* [Records supplied]
━━━━━━━━
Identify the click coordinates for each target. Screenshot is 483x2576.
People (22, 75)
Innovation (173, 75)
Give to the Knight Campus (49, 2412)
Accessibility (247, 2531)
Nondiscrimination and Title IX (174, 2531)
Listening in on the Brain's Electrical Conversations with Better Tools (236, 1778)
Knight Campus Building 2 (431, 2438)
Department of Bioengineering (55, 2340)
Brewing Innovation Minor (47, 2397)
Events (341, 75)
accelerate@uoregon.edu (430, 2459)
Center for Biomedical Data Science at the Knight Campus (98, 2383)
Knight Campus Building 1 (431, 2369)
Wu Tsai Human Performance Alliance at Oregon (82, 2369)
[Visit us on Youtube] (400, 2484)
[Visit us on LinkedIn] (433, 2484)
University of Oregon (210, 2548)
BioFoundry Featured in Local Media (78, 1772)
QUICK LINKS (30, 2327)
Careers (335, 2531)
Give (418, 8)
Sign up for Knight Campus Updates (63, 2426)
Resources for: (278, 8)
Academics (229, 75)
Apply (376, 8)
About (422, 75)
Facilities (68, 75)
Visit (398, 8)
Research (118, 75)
━━━━━━━━
* [Instructions for the task] The records above should be transcribed in full, with no differences.

* [Exercise solution]
Identify the click coordinates for each target. Screenshot is 483x2576.
People (22, 75)
Innovation (173, 75)
Give to the Knight Campus (49, 2412)
Accessibility (247, 2531)
Nondiscrimination and Title IX (174, 2531)
Listening in on the Brain's Electrical Conversations with Better Tools (236, 1778)
Knight Campus Building 2 (431, 2438)
Department of Bioengineering (55, 2340)
Brewing Innovation Minor (47, 2397)
Events (341, 75)
accelerate@uoregon.edu (430, 2459)
Center for Biomedical Data Science at the Knight Campus (98, 2383)
Knight Campus Building 1 (431, 2369)
Wu Tsai Human Performance Alliance at Oregon (82, 2369)
[Visit us on Youtube] (400, 2484)
[Visit us on LinkedIn] (433, 2484)
University of Oregon (210, 2548)
BioFoundry Featured in Local Media (78, 1772)
QUICK LINKS (30, 2327)
Careers (335, 2531)
Give (418, 8)
Sign up for Knight Campus Updates (63, 2426)
Resources for: (278, 8)
Academics (229, 75)
Apply (376, 8)
About (422, 75)
Facilities (68, 75)
Visit (398, 8)
Research (118, 75)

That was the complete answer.